Schwäbische Zeitung (Riedlingen)
Kalkulierter Verzicht
Immerhin, das ist Frauke Petry gelungen: Sie hat für ein wenig Überraschung gesorgt in der seit Monaten andauernden AfD-Selbstzerflei- schungsshow. Petry, die bislang keine parteiinterne Fehde ausließ, um ihre Machtposition zu verteidigen, will nicht mehr Spitzenkandidatin für die Bundestagswahl werden. Das könnte man als Feigheit vor dem Feind deuten – und zwar vor dem parteiinternen. Ihre Gegner hatten die Messer ja bereits gewetzt, um Petrys alleinige Spitzenkandidatur zu verhindern.
Aber das allein war es wohl nicht, was sie zum Verzicht bewogen hat. Vielmehr scheint es so, als habe Petry erkannt, dass sie nicht ihr Gesicht für eine heillos zerstrittene Partei am rechten Rand hergeben will. Dabei war sie es selbst, die 2015 nach der Niederlage von Parteigründer Bernd Lucke die AfD nach rechts geführt hat. Nun fordert sie einen Strategiewechsel, weil sie einsehen musste, dass rechtsaußen keine hohen zweistelligen Wahlergebnisse zu holen sind.

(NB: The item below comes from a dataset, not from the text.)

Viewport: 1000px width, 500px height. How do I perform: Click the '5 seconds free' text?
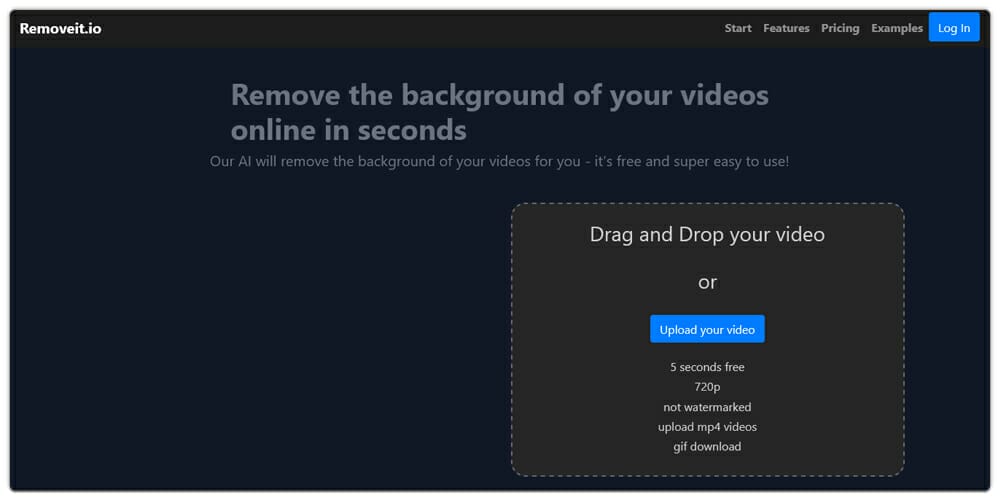(x=707, y=367)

Petry geht es erneut nur um Macht. Die 41-Jährige will nicht mit alten Herren an ihrer Seite auf Dauer in der Opposition dümpeln. Deshalb versucht sie, auch wenn die Erfolgsaussichten gering sind, der AfD einen Anstrich zu geben, der sie für konservative Wähler interessant machen soll. Doch die rechten Kräfte, die Petry einst rief, indem sie Begriffe wie „völkisch“wieder positiv besetzen wollte, sind zu stark geworden. Deshalb wird es wohl nicht mehr lange dauern, bis Petry das Lucke-Schicksal ereilt.